Wie die Verwaltung Auslandsdeutsche als „Bürger zweiter Klasse“ behandelt
Robert Müller-Török, Hochschule für öffentliche Verwaltung und Finanzen Ludwigsburg (und selbst Expat) über die vergessenen Verwaltungskunden
Die Auslandsdeutschen, eine unbekannte Größe
Die Verwaltungsbehörden haben keine belastbaren Zahlen über die Auslandsdeutschen. Die Bundesregierung sagt stets, dass ihr diese Zahl nicht bekannt sei, so unter anderem auf eine „Kleine Anfrage“ im Jahr 2018: „Die Zahl der deutschen Staatsangehörigen, die außerhalb der Bundesrepublik Deutschland leben, ist der Bundesregierung nicht bekannt.“ Seriöse Schätzungen – wie die der OECD 2015 – gehen von über 3,5 Millionen deutschen Auswanderern allein in den OECD-Staaten aus. Allerdings versteht die OECD unter „Auswanderer“ eine in Deutschland geborene Person. Rechnet man diejenigen Auslandsdeutschen hinzu, die wie Laila Klinsmann oder die 2019 geborene Tochter von Herbert Grönemeyer im Ausland geboren sind, so kommt man sicherlich auf 4,3 Millionen oder noch mehr Auslandsdeutsche, auch nach dem Kriterium „Staatsangehörigkeit“ gehend. Berlin als größte deutsche Stadt mit etwa 3,6 Millionen Einwohnern wird hier wohl leicht übertroffen. In der Reihenfolge der Bundesländer nach Einwohnerzahl käme das „Auslandsland“ nach Hessen wohl auf den 6. Platz der deutschen Bundesländer, vor Rheinland-Pfalz und Sachsen.
Grundsätzliche Zuständigkeiten
Das Angebot an Verwaltungsleistungen der deutschen Auslandsvertretungen ist, verglichen mit dem deutscher Kommunen, deutlich eingeschränkt. Auf vielen Gebieten wirken sie im Prinzip als Vermittlerin zwischen Behörden in Deutschland. Aber: Auf vielen Gebieten nicht einmal das. Einige Beispiele des Internetauftritts der deutschen Botschaft in Budapest belegen dies exemplarisch:
- „Beschaffung deutscher Personenstandsurkunden
Die Botschaft hat keine standesamtlichen Befugnisse. Sie kann weder deutsche Personenstandsurkunden ausstellen, noch hat sie Einsicht in die deutschen Personenstandsregister.

+ + + + + + +

:: AUFGABE ::
Erklären Sie anhand des Textes über Auslandsdeutsche, warum die OECD-Schätzung von über 3,5 Millionen deutschen Auswanderern die Zahl der Auslandsdeutschen nicht vollständig erfasst.

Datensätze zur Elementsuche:
+ + + + + + +

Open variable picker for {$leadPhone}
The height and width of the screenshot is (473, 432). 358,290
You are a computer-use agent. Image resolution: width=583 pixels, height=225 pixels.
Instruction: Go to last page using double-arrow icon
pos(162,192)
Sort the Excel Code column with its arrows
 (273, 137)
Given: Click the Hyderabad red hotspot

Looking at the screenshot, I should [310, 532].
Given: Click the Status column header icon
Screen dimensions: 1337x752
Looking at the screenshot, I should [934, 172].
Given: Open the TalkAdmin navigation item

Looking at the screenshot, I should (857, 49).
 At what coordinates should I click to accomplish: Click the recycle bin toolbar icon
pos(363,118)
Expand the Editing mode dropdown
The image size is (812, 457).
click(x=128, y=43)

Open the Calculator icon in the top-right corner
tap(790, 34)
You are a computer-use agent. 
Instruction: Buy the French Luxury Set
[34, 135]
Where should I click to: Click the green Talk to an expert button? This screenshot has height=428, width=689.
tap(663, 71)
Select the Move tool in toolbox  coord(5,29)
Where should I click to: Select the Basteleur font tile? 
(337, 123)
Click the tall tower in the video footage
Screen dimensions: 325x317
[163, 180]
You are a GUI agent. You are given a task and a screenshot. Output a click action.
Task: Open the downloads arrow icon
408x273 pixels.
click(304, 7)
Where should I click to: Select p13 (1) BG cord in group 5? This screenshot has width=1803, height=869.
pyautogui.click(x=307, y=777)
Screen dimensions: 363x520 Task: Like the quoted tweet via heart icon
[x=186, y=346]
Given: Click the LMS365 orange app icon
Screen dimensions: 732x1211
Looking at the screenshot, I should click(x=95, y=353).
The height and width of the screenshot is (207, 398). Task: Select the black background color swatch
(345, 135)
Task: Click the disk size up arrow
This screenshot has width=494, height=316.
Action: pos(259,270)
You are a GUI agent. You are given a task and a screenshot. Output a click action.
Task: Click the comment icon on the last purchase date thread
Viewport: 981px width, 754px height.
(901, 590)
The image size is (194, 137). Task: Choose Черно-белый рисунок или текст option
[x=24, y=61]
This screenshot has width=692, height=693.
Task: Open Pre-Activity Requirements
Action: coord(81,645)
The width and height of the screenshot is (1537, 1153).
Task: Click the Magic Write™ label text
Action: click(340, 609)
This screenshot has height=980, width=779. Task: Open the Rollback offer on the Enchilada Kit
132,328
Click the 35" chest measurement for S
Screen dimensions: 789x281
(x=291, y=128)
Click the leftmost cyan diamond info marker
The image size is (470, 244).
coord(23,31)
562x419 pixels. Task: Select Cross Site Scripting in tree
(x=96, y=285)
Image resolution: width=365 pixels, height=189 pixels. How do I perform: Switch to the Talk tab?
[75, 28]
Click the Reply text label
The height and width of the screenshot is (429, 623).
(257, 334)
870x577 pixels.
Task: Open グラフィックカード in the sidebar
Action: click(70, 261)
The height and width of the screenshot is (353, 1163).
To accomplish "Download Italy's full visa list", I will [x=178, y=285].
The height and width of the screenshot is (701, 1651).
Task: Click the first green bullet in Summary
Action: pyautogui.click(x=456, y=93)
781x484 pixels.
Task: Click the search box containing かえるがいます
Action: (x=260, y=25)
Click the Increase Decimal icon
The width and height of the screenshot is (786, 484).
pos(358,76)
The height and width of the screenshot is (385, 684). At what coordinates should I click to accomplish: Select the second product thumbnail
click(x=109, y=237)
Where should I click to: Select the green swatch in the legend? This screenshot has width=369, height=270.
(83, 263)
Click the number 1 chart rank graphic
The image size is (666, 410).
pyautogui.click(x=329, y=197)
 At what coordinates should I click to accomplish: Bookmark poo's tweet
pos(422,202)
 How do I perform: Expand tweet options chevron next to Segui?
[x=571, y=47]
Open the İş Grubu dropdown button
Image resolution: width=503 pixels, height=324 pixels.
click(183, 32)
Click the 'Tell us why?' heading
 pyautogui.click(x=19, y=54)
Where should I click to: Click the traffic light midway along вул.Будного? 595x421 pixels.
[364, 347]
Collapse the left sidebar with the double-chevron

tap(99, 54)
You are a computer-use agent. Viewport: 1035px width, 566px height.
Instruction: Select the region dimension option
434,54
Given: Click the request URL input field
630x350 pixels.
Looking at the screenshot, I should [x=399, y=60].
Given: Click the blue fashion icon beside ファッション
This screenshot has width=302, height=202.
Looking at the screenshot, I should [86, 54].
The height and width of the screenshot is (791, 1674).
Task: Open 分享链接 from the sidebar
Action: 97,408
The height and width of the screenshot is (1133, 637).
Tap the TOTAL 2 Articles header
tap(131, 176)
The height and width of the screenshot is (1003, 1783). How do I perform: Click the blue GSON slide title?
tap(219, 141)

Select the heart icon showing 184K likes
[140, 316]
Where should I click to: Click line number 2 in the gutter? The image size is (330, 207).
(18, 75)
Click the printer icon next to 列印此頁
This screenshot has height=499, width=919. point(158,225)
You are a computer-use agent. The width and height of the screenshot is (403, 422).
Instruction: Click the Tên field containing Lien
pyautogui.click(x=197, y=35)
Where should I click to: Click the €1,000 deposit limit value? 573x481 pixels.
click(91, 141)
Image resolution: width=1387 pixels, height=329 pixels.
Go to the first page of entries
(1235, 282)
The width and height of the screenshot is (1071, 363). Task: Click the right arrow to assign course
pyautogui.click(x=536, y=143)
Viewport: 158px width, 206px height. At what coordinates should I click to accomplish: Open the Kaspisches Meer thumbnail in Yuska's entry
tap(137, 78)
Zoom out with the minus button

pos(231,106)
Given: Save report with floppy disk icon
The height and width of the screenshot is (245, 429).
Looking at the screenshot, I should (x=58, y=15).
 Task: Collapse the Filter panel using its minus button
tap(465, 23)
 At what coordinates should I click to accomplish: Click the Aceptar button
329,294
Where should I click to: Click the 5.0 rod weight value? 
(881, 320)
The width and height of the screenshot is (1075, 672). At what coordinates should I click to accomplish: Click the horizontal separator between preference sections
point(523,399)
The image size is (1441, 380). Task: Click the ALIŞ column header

+ + + + + + +

:: LÖSUNG ::
Die OECD versteht unter „Auswanderer“ nur eine in Deutschland geborene Person. Auslandsdeutsche, die im Ausland geboren sind, wie Laila Klinsmann oder die 2019 geborene Tochter von Herbert Grönemeyer, fehlen daher. Rechnet man sie hinzu, kommt man auf 4,3 Millionen oder mehr.